From 36332ecdec1f40cec2f8d8b902da4f9a018adb43 Mon Sep 17 00:00:00 2001
From: albert-github <albert.tests@gmail.com>
Date: Wed, 10 Mar 2021 11:40:18 +0100
Subject: Better handling of rules in lex scanners

- handling of square brackets, an opening square bracket inside a pair of square brackets has no special meaning unless followed by a colon (resulting in `[:...:]`.
- handling of sharp brackets so that `<tst><<<WORD` is correctly hanlded
- better handling of escaped charcters
- handling of  `(?...)`

(Found during tests on some lex files available on Fossies).
---
 src/lexcode.l    | 64 +++++++++++++++++++++++++++++++++++++++-----------------
 src/lexscanner.l | 60 +++++++++++++++++++++++++++++++++-------------------
 2 files changed, 84 insertions(+), 40 deletions(-)
diff --git a/src/lexcode.l b/src/lexcode.l
index a118703..81ad389 100644
--- a/src/lexcode.l
+++ b/src/lexcode.l
@@ -66,7 +66,6 @@ struct lexcodeYY_state
      QCString      CCodeBuffer;
      int           startCCodeLine = -1;
      int           roundCount = 0;
-     int           squareCount = 0;
      bool          insideCode = FALSE;
      QCString      delimiter;
      QCString      docBlockName;
@@ -114,12 +113,13 @@ LiteralStart    "%{"{nl}
 LiteralEnd      "%}"{nl}
 RulesStart      "%%"{nl}
 RulesEnd        "%%"{nl}
-RulesSharp      "<"[^>]*">"
+RulesSharp      "<"[^>\n]*">"
 RulesCurly      "{"[^{}\n]*"}"
 StartSquare     "["
 StartDouble     "\""
 StartRound      "("
-EscapeRulesCharOpen  "\\["|"\\<"|"\\{"|"\\("|"\\\""|"\\{"|"\\ "
+StartRoundQuest "(?"
+EscapeRulesCharOpen  "\\["|"\\<"|"\\{"|"\\("|"\\\""|"\\ "|"\\\\"
 EscapeRulesCharClose "\\]"|"\\>"|"\\}"|"\\)"
 EscapeRulesChar      {EscapeRulesCharOpen}|{EscapeRulesCharClose}
 
@@ -134,14 +134,15 @@ CODE      [cC][oO][dD][eE]
 RAWBEGIN  (u|U|L|u8)?R\"[^ \t\(\)\\]{0,16}"("

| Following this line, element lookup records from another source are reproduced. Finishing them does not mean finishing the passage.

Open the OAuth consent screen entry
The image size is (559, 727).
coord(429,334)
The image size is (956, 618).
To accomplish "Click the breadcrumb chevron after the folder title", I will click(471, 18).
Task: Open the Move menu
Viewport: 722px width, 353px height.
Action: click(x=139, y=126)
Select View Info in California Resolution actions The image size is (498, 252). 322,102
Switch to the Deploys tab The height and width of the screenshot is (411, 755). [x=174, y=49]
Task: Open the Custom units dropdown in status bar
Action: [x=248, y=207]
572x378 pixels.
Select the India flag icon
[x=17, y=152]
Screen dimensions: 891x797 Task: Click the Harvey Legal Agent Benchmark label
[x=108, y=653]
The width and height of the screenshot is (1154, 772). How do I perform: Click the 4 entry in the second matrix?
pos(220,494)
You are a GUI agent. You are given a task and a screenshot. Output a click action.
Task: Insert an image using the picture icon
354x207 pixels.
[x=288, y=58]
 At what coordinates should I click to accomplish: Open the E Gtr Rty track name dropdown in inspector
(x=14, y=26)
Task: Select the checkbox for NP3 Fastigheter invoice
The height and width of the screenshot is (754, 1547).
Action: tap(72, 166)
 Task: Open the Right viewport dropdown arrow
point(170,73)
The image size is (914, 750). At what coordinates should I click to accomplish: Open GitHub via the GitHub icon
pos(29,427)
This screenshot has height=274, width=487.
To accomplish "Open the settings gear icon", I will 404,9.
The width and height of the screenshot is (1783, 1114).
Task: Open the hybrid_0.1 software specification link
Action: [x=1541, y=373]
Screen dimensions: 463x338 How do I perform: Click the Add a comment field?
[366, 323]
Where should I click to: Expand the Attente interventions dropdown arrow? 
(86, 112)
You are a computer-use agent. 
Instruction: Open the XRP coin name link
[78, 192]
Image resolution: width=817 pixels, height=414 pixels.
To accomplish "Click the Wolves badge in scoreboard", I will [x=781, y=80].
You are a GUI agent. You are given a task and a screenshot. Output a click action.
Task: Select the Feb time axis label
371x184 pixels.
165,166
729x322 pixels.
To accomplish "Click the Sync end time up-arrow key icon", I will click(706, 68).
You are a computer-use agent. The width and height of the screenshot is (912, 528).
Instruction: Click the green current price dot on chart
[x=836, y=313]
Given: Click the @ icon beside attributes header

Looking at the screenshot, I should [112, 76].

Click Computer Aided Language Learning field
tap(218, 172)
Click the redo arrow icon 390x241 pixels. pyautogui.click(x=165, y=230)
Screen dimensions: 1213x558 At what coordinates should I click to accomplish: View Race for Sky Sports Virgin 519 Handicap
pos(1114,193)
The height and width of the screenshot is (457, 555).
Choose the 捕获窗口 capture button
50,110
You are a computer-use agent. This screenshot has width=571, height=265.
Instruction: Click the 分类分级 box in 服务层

 RAWEND    ")"[^ \t\(\)\\]{0,16}\"
 CHARLIT   (("'"\\[0-7]{1,3}"'")|("'"\\."'")|("'"[^'\\\n]{1,4}"'"))
+CHARCE    "[:"[^:]*":]"
 
   /* no comment start / end signs inside square brackets */
 NCOMM [^/\*]
-  // C start comment 
+  // C start comment
 CCS   "/\*"
   // C end comment
 CCE   "*\/"
-  // Cpp comment 
+  // Cpp comment
 CPPC  "/\/"
   // doxygen start comment
 DCOMM ("/\*!"|"/\**"|"/\/!"|"/\/\/")
@@ -160,6 +161,7 @@ NONLopt [^\n]*
 %x RulesSquare
 %x RulesRoundSquare
 %x RulesRound
+%x RulesRoundQuest
 %x UserSection
 
 %x TopSection
@@ -326,28 +328,24 @@ NONLopt [^\n]*
                            yyextra->rulesPatternBuffer += yytext;
                         }
 <RulesPattern>{StartSquare} {
-                           yyextra->squareCount++;
                            yyextra->rulesPatternBuffer += yytext;
                            yyextra->lastContext = YY_START;
                            BEGIN(RulesSquare);
                         }
-<RulesSquare,RulesRoundSquare>"\\["      |
-<RulesSquare,RulesRoundSquare>"\\]"      {
+<RulesSquare,RulesRoundSquare>{CHARCE} {
                            yyextra->rulesPatternBuffer += yytext;
                         }
-<RulesSquare,RulesRoundSquare>"["        {
-                           yyextra->squareCount++;
+<RulesSquare,RulesRoundSquare>"\\["      |
+<RulesSquare,RulesRoundSquare>"\\]"      {
                            yyextra->rulesPatternBuffer += yytext;
                         }
 <RulesSquare>"]"        {
-                           yyextra->squareCount--;
                            yyextra->rulesPatternBuffer += yytext;
-                           if (!yyextra->squareCount) BEGIN(RulesPattern) ;
+                           BEGIN(RulesPattern) ;
                         }
 <RulesRoundSquare>"]"        {
-                           yyextra->squareCount--;
                            yyextra->rulesPatternBuffer += yytext;
-                           if (!yyextra->squareCount) BEGIN(RulesRound) ;
+                           BEGIN(RulesRound) ;
                         }
 <RulesSquare,RulesRoundSquare>"\\\\"          {
                            yyextra->rulesPatternBuffer += yytext;
@@ -355,6 +353,28 @@ NONLopt [^\n]*
 <RulesSquare,RulesRoundSquare>.          {
                            yyextra->rulesPatternBuffer += yytext;
                         }
+<RulesPattern>{StartRoundQuest} {
+                           yyextra->rulesPatternBuffer += yytext;
+                           yyextra->lastContext = YY_START;
+                           BEGIN(RulesRoundQuest);
+                         }
+<RulesRoundQuest>{nl}    {
+                           yyextra->rulesPatternBuffer += yytext;
+                           if (!yyextra->rulesPatternBuffer.isEmpty())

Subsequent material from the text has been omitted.